Alla fine, Grillo sarà arrestato
insieme ai capi rivoluzionari e racconterà le ultime ore dei cinque giovani che,
il 2 ottobre del 1847, “andarono alla morte con calma”. Del ventitreenne
Verduci dirà che il giorno della fucilazione “procedeva con sublime noncuranza,
quanto uno Spartano imperterrito” e pare che rifiutò persino l’ultima confessione
(episodio ribadito al Visalli da Vincenzo Verduci, fratello di Rocco, nel 1913).
Tedesco, invece, ritornerà nella sua chiesa riprendendo a officiare normalmente
le sue funzioni. Dopo il fallimento della rivolta e l’esecuzione delle condanne,
i resti di Rocco Verduci, come quelli dei suoi compagni, saranno “dispersi” in
una fossa comune, detta “la lupa”. Tedesco
si spegnerà nel 1877, dopo essere sopravvissuto al passaggio dal vecchio al nuovo
mondo che si andava formando. Le sue spoglie saranno sepolte nella chiesa che
aveva fatto ricostruire, a Sant’Agata, “vicino all’altare maggiore, con una
lapide sul pavimento..con una lunga epigrafe scritta in latino”(G. Dieni).

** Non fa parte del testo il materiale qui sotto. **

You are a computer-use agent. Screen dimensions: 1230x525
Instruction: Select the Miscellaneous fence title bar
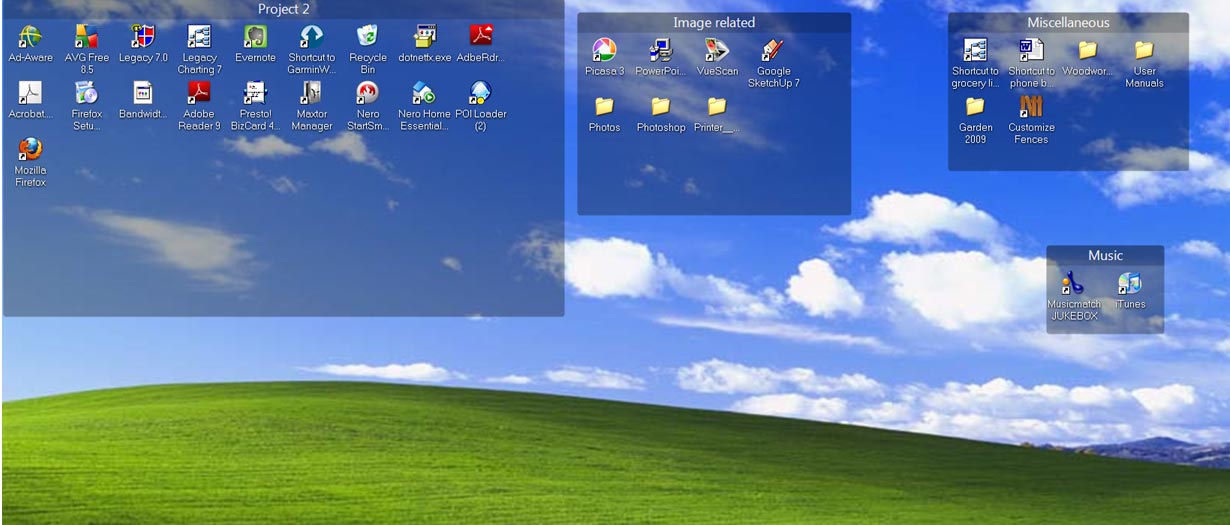pyautogui.click(x=1068, y=22)
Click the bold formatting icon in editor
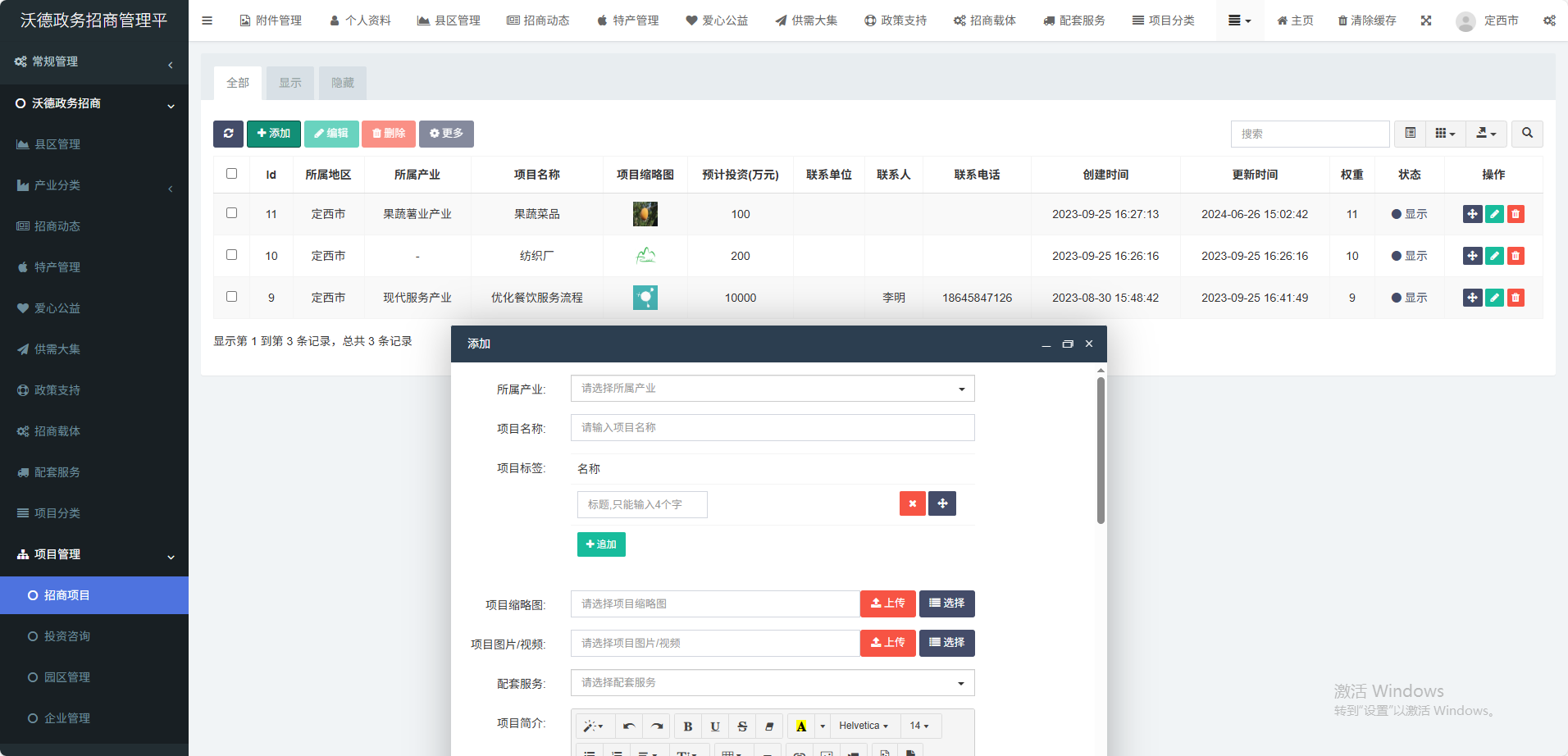The width and height of the screenshot is (1568, 756). point(688,726)
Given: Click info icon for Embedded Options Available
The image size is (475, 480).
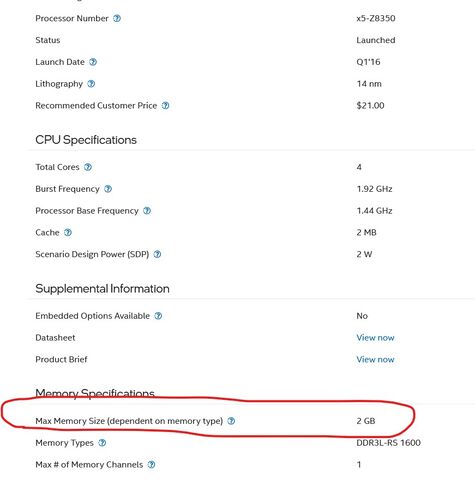Looking at the screenshot, I should 158,316.
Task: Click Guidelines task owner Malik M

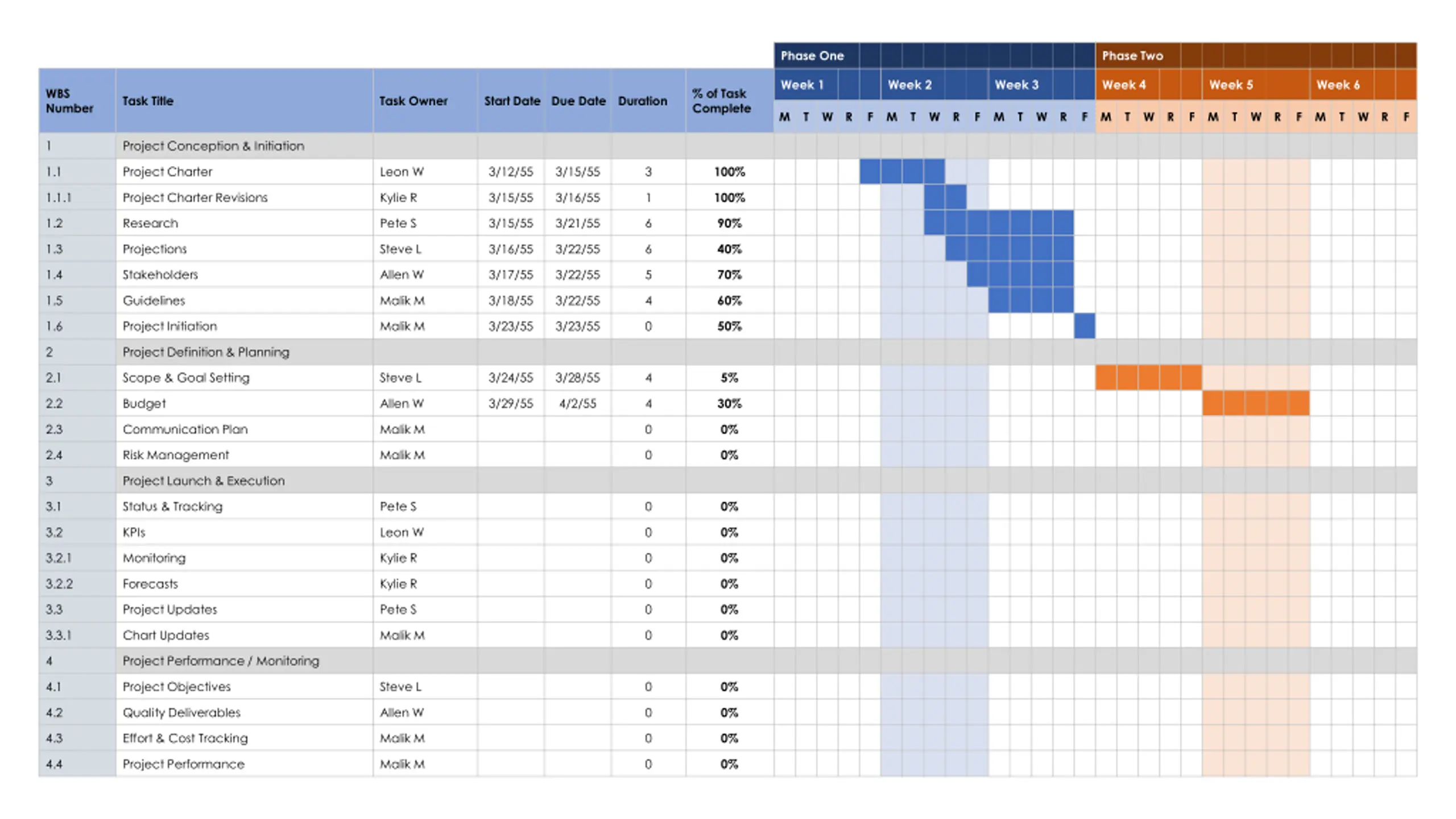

Eppure nel 1954 iniziarono dei lavori per restaurare la chiesa che aveva subito dei gravi danni a causa di un’alluvione. E siccome nei nostri paesi
capita spesso che quando si costruisce, nel contempo, si distrugge sempre qualcosa,
il monumento funebre di Vincenzo Tedesco venne interamente demolito dagli
operai impegnati a risistemare l’interno della struttura.
Un vecchio muratore,
ancora vivente, mi ha confermato che in quei giorni si poteva “lavorare” con
una certa libertà.
Inutile dire che, con
questo ampio margine di azione e con la mancanza di civiltà estetica che ci
contraddistingue, i resti del Tedesco scomparvero. Non si ha notizia di un loro
spostamento in un altro luogo, non si sa nulla. Lui, che aveva dedicato la vita
a quella chiesa, veniva “condannato”, dopo 77 anni dalla sua morte, a non avere
più un posto preciso dove riposare. Guarda caso, proprio come quel Rocco Verduci
che gli era stato così diverso in tutto.